Esa mujer continúa en el mismo segmento. No se ha movido ni un centímetro.
Levanta su brazo derecho, se tapa por un instante el rostro como si fuese una larga
visera de carne. Su expresión entre iracunda y frustrada le afea los rasgos. Se quita el
sudor con el dorso de su mano, se seca de la franela humedecida bajo los 32 grados que
viene soportando como una guerrera del desierto. Se observa sus pies y hace un rictus
de desagrado con su boca. De repente da una ojeada y me mira, se da cuenta que la
estoy viendo y percibo en esos ojos una mirada sin brillo, apagada. Por un instante me
imagino una conversación amable, ese momento espontáneo donde cada uno da su
intercambio de pareceres, comentarios superficiales sobre la vida que fluye, pero se
diluye de inmediato la imagen con la certeza de que aparecerán solo quejas,
tristeza y decepción en el diálogo.
Quizá hubo un tiempo cuando esa mujer fue bonita y estaba feliz, hoy con su
coquetería sobreviviente, sin maquillaje, sin accesorios qué lucir, con una ropa
desgastada y con el cabello sujetado al descuido, no parece tener razones para sonreír.

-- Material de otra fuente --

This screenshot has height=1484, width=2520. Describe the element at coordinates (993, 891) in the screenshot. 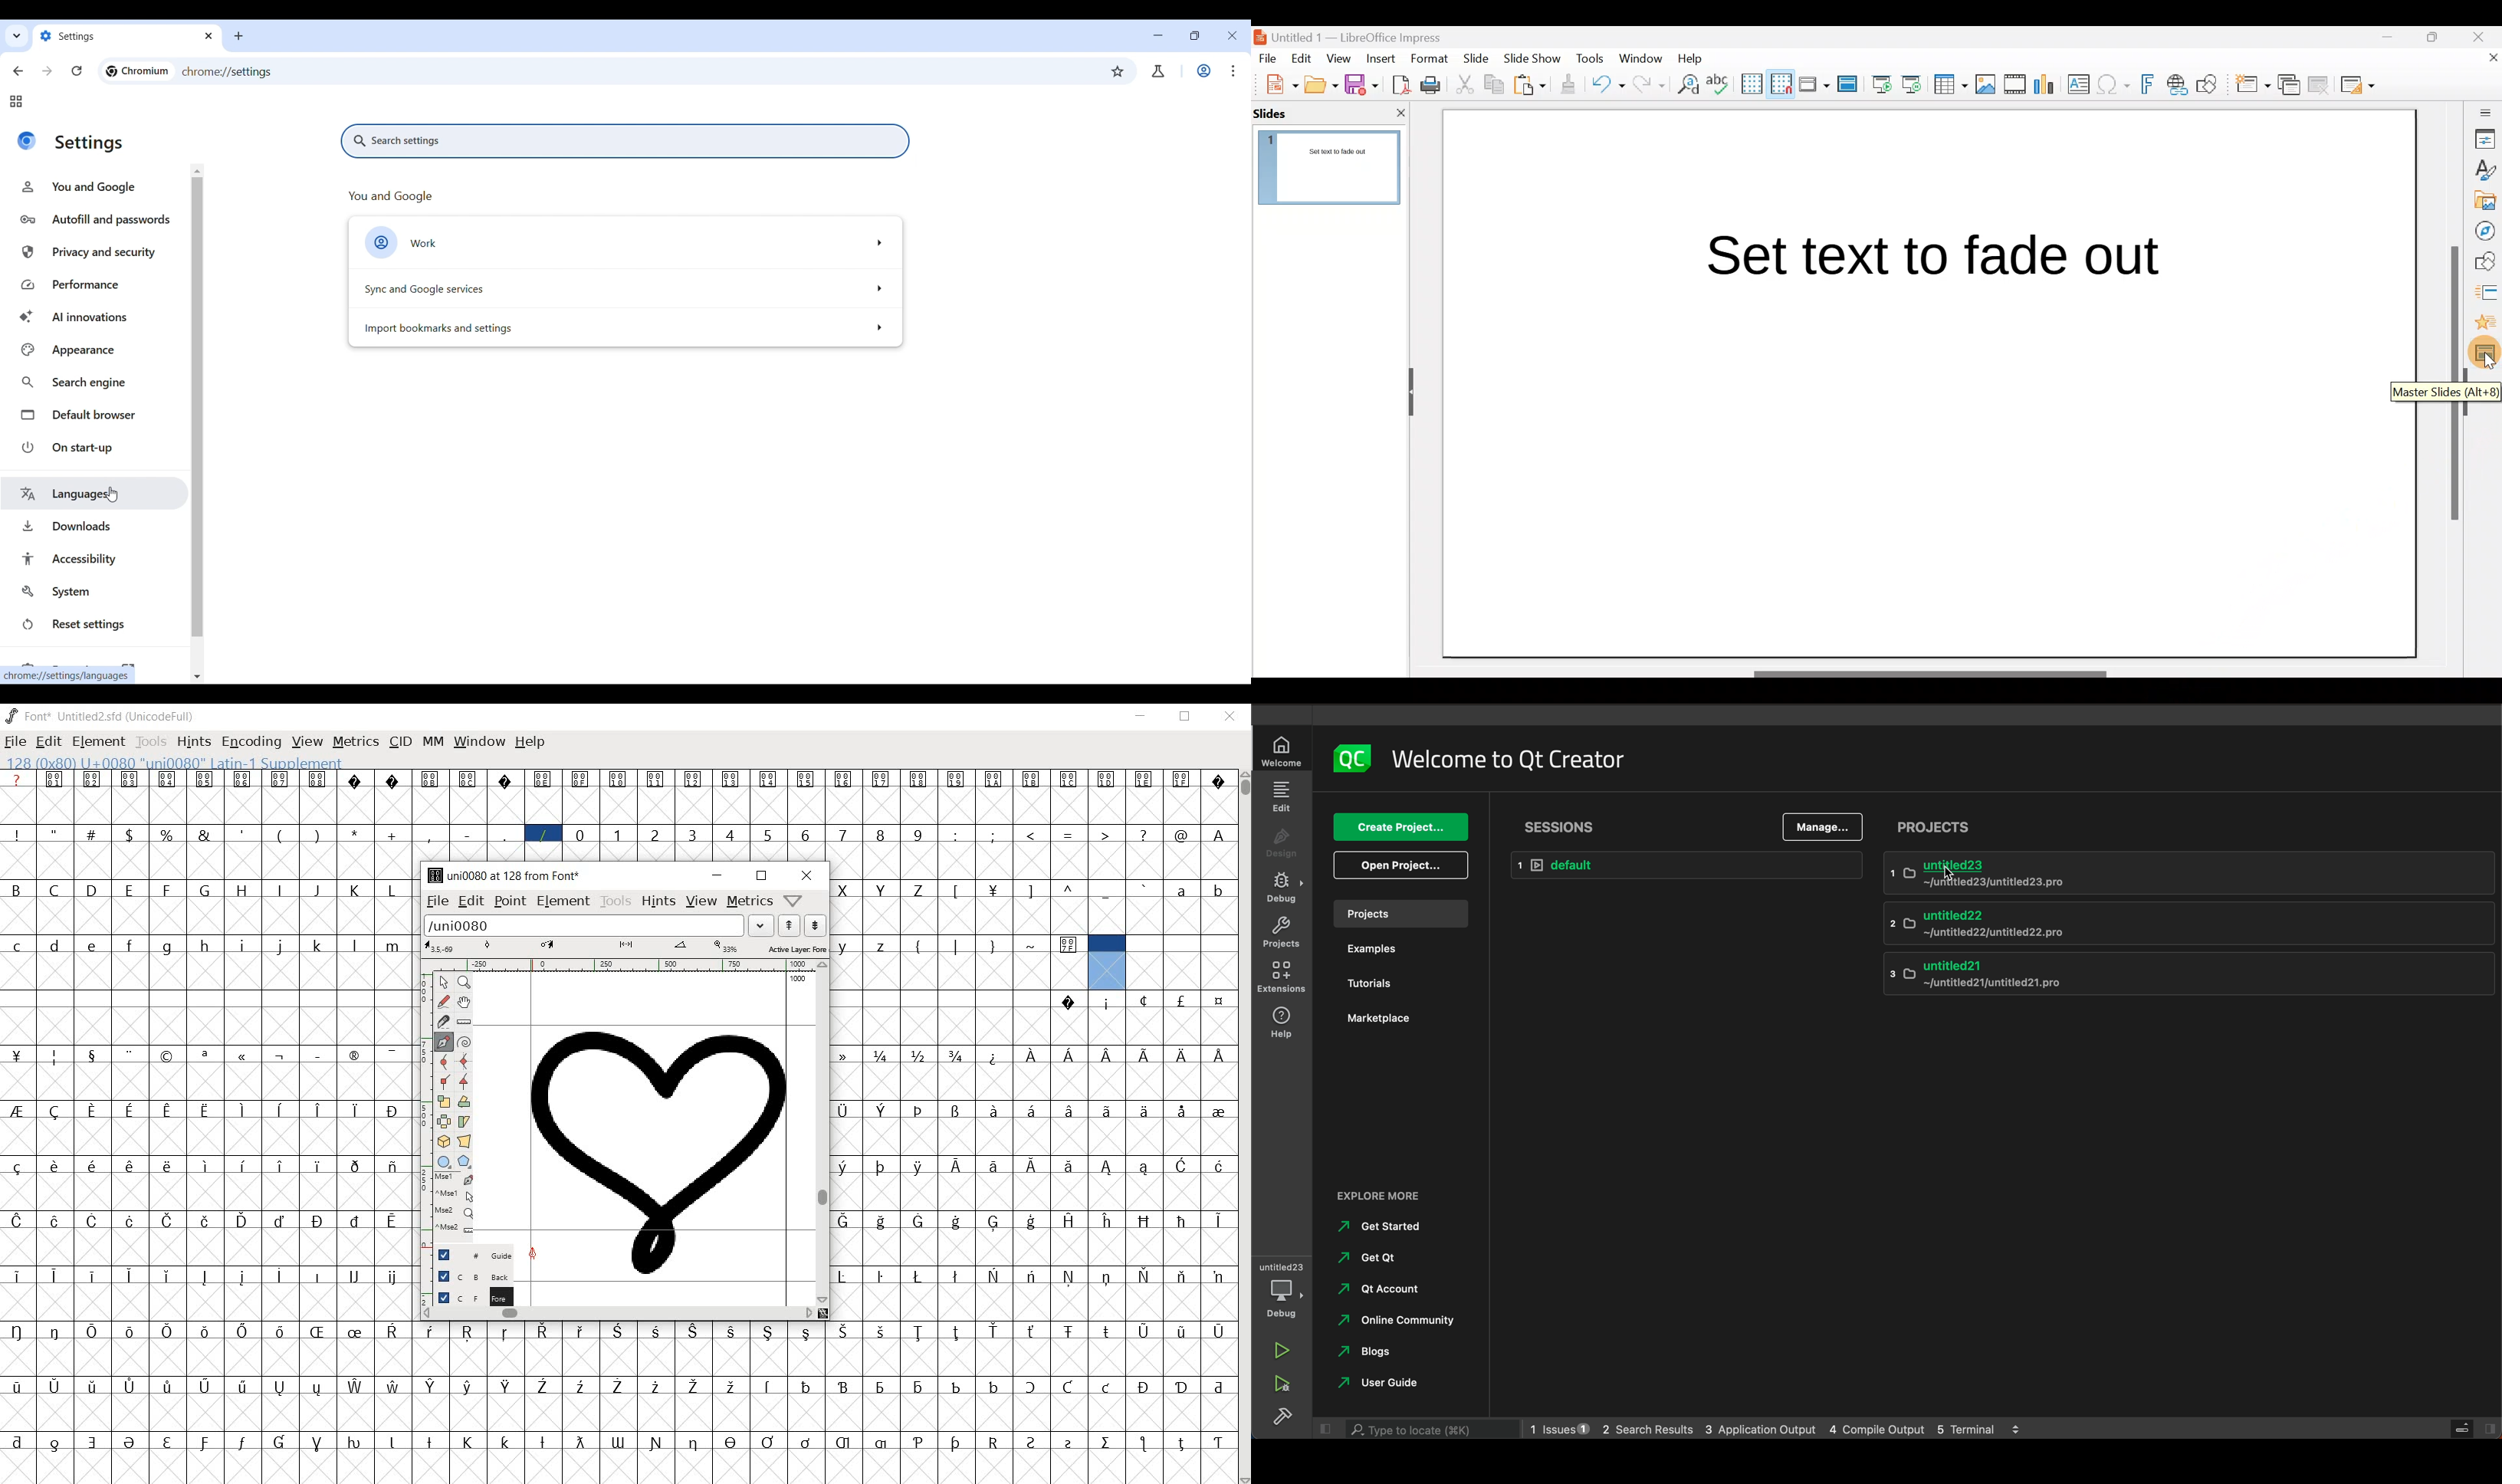

I see `glyph` at that location.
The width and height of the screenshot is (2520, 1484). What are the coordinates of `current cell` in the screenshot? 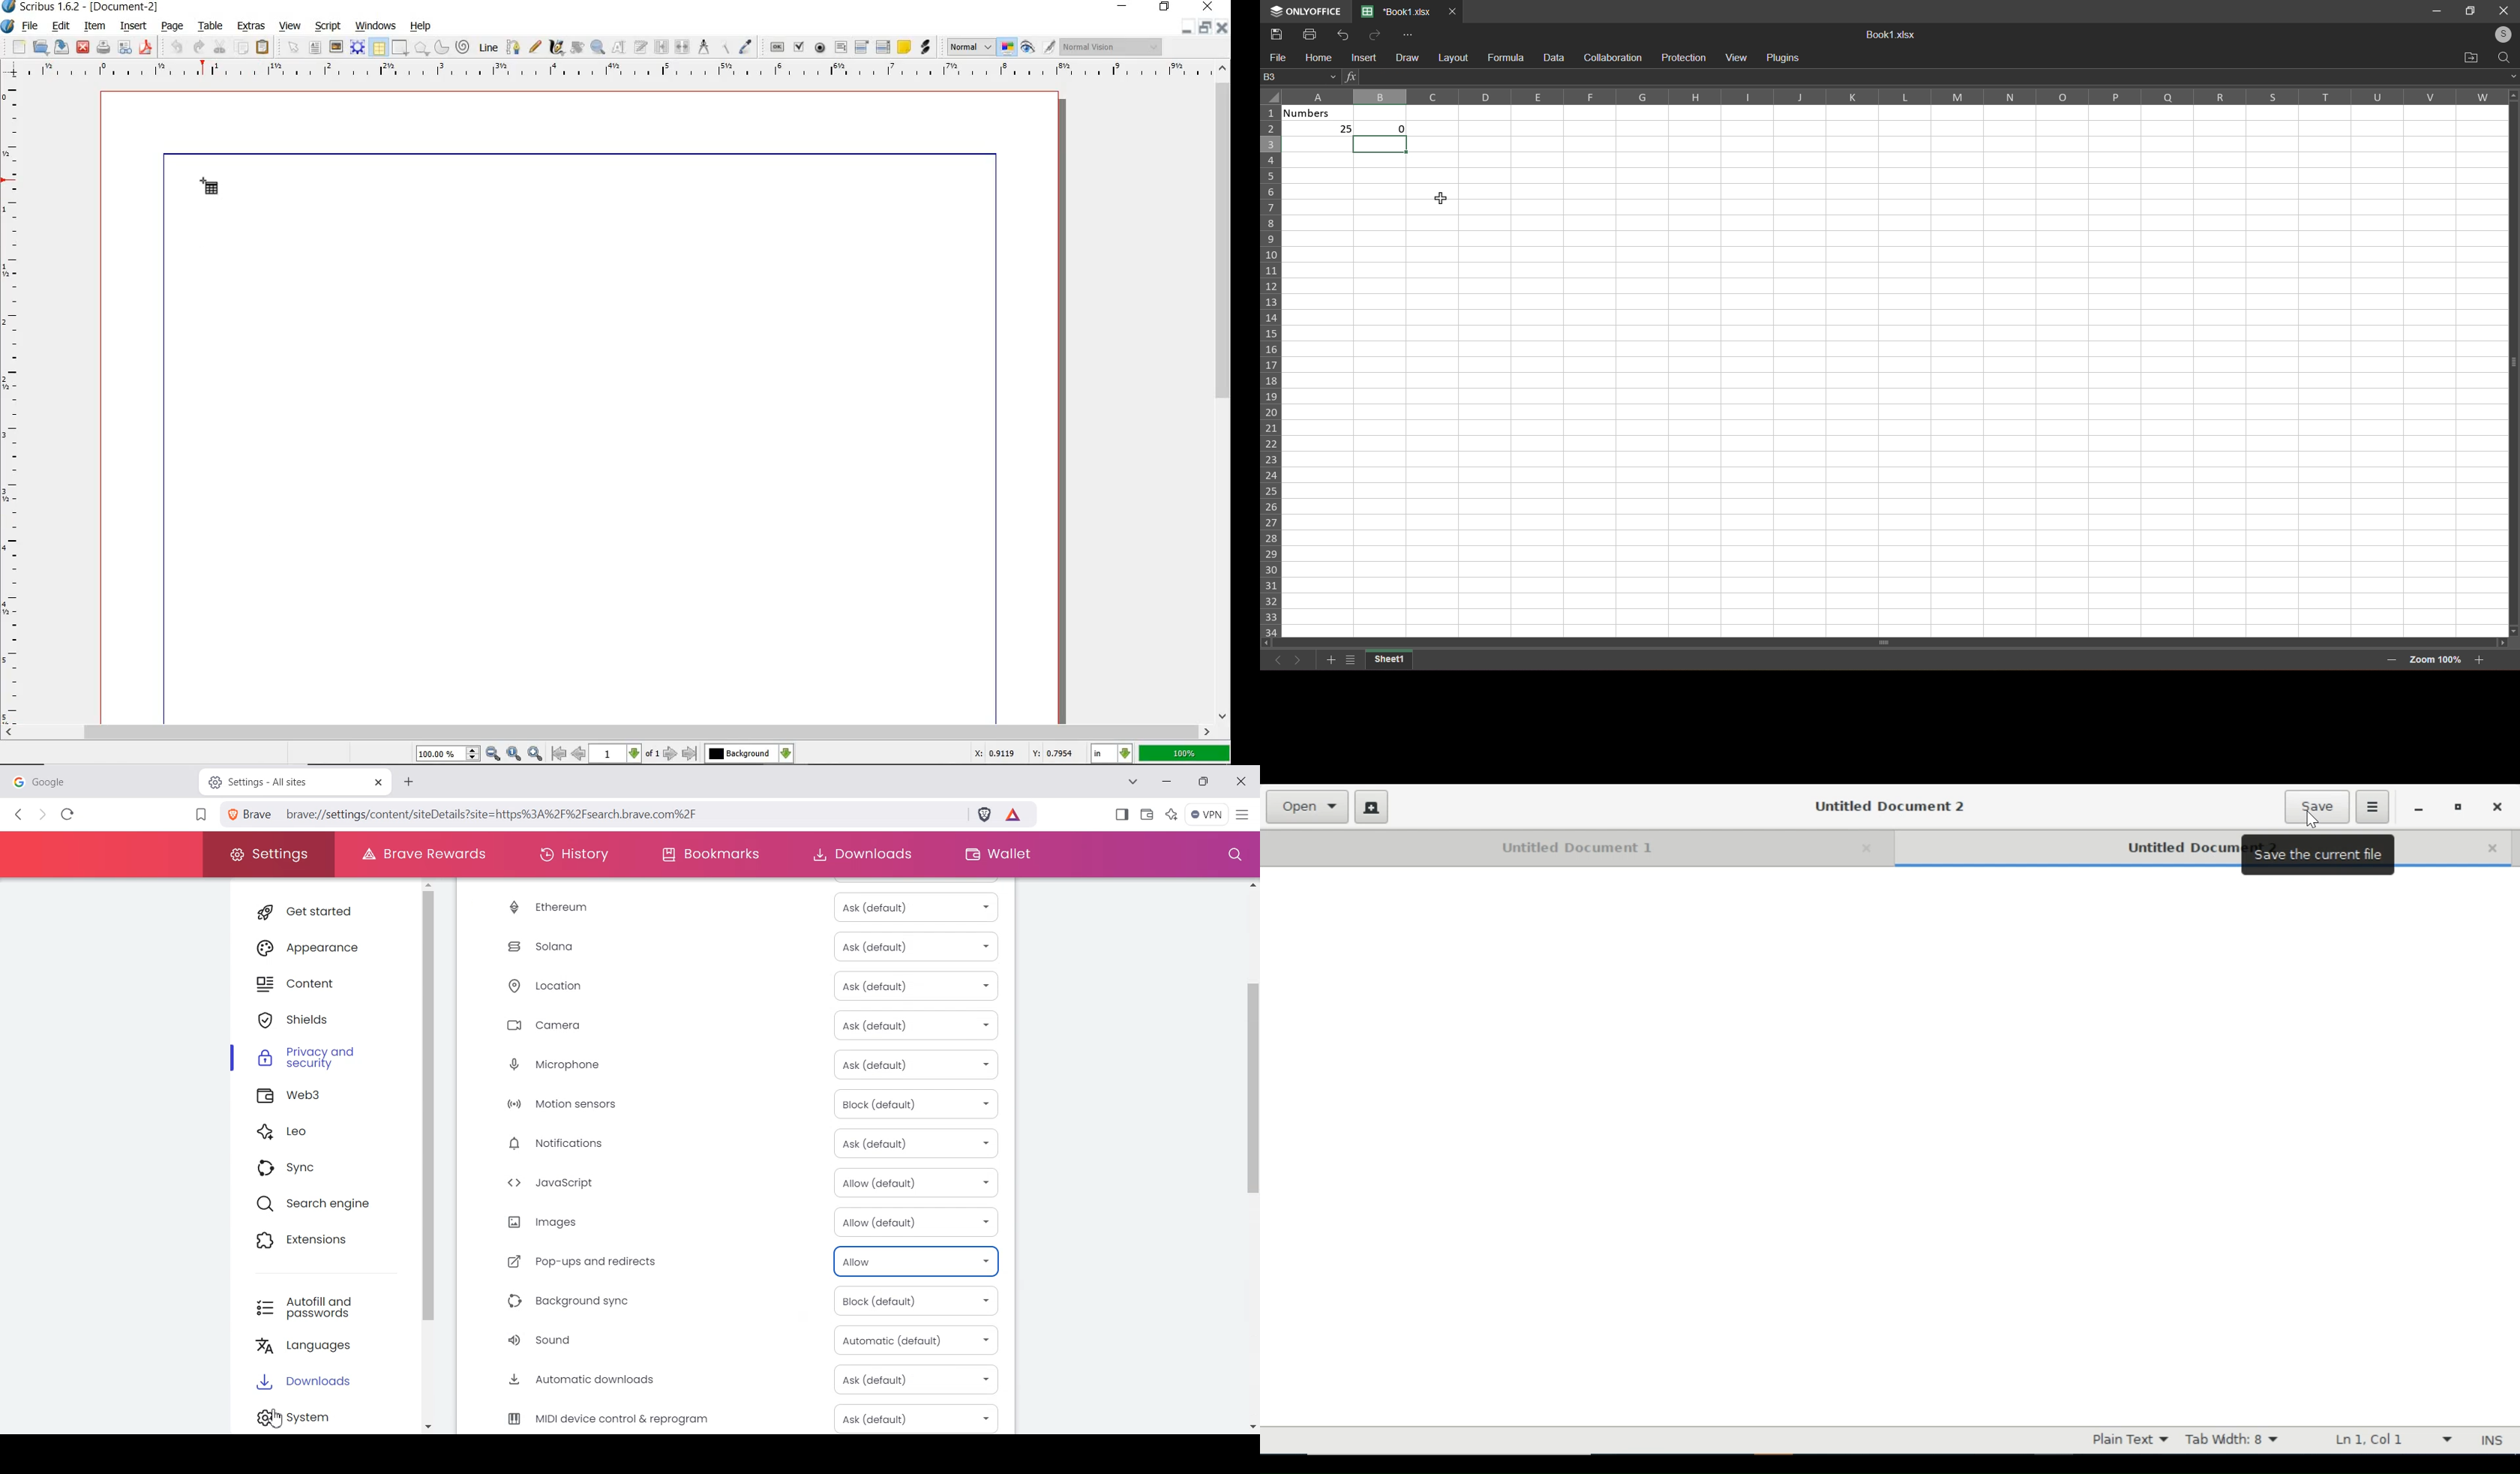 It's located at (1299, 77).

Por lo visto, el país de las mujeres muy atentas a su apariencia, los hombres con el
chiste constante, la alegría cotidiana del pueblo ha desaparecido. Solo permanece en la
idiosincrasia nacional, la fe en el cambio, el sueño de los optimistas.
Le hago una mueca a esa mujer para intentar expresarle mi pesar sobre su
situación cuando alguien me pregunta, a gritos y en la distancia, que si vendo agua y
maldigo la mala suerte de no tener capital, ni cava, ni hielo ni esperanza de provocar
una sonrisa empática. Le respondo al sujeto con una señal de mis dedos, largos,
delgados y con venas brotadas. La misma señal negativa de quien hace años ha dejado
de tener entusiasmo.
Vuelvo adentro, a mi taburete, a mi reducto empobrecido, al sopor
de la tarde y recuerdo aquella frase chistosa que decíamos entre mis amigos de la
Facultad de Ciencias Sociales: “¡Es la economía, estúpido!”… Pero no es fácil de
explicar, mucho menos de entender. Todo dejó de ser fácil en mi país.